Method: A systematic literature search was conducted to identify potential incentives. Current arrangements of the Act to Strengthen the Care Structures of Statutory Health Insurance (GKV-VSTG) and offers of the Associations of Statutory Health Insurance Physicians were included in the research. The valuation of the selected incentives was conducted with an online-based survey. Participants were students of human medicine in 2014. The eigenvalue method of the Analytic Hierarchy Process (AHP) was used for estimation.

Results: 54 completely answered questionnaires with an acceptable consistency ratio were analyzed. Seven criteria were valuated with the AHP. The criteria were presented in a rank order and interpreted in relation to their general preference. The criteria „amount of economic risc“ with a weight (w) of 0.251 is the most important incentive for the responders to set up a practice in a rural area. Moreover incentives like „relief trough delegation“ (w = 0.145), „financial incentives under compliance of certain requirements“ (w = 0.136), „regulation for the emergency service“ (w = 0.136) and „support through the community for the integration in the region“ (w = 0.136) were also very important. The criterion „minimum period of time for practice set up“, as a premise to receive a guaranteed to move to a desired sector or region at a later date (w = 0.107), is less important. On last rank was the criterion „support for physician networks by the Association of Statutory Health Insurance Physicians“ (w = 0.088).

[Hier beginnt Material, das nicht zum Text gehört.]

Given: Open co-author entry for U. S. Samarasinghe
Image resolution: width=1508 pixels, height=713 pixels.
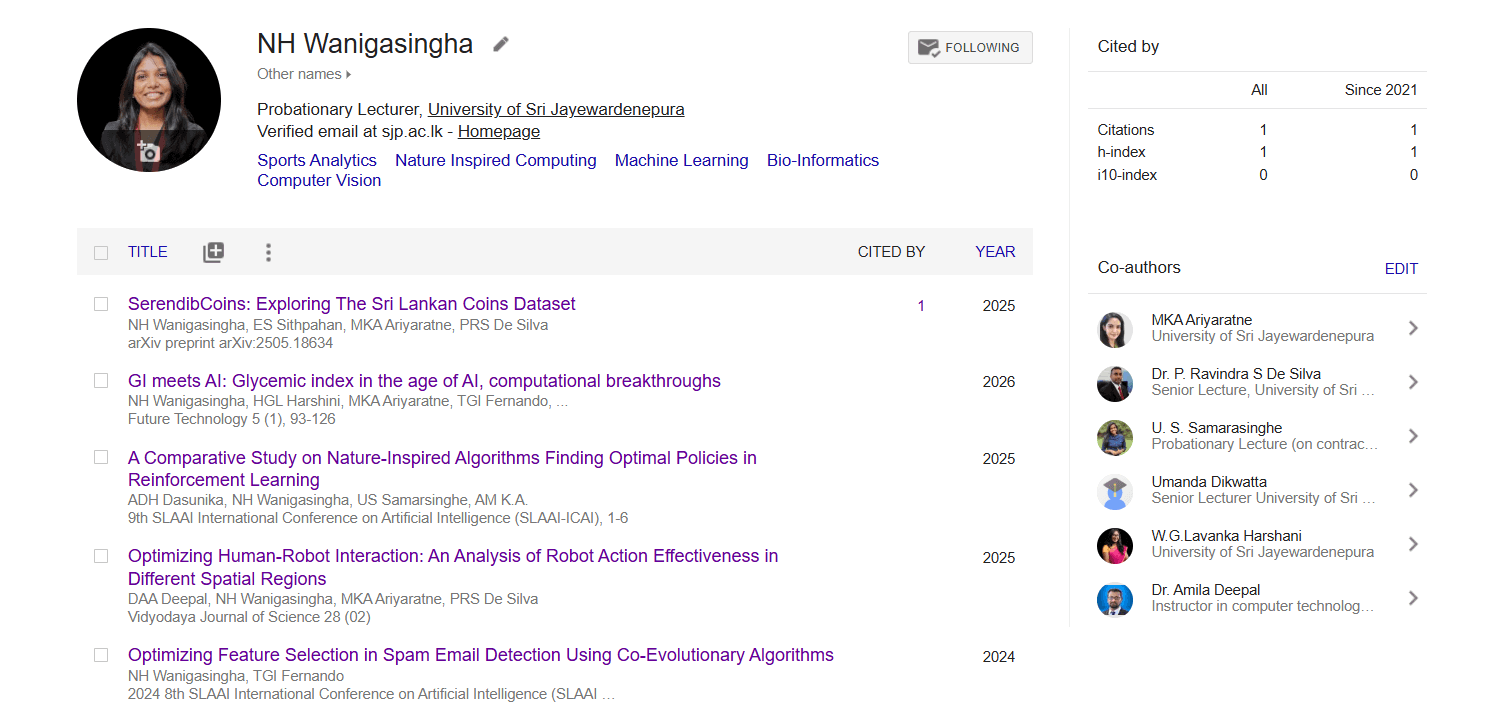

Conclusion: The results show what future country doctors need. Particularly collective medical practice concepts, with a low economic risk for the physicians and the support of balance between work and familiy life are favored. The results also confirm that the past activities of the Act to Strengthen the Care Structures of Statutory Health Insurance (GKV-VSTG) and the initiatives of some regional Associations of Statutory Health Insurance Physicians were steps in the right direction.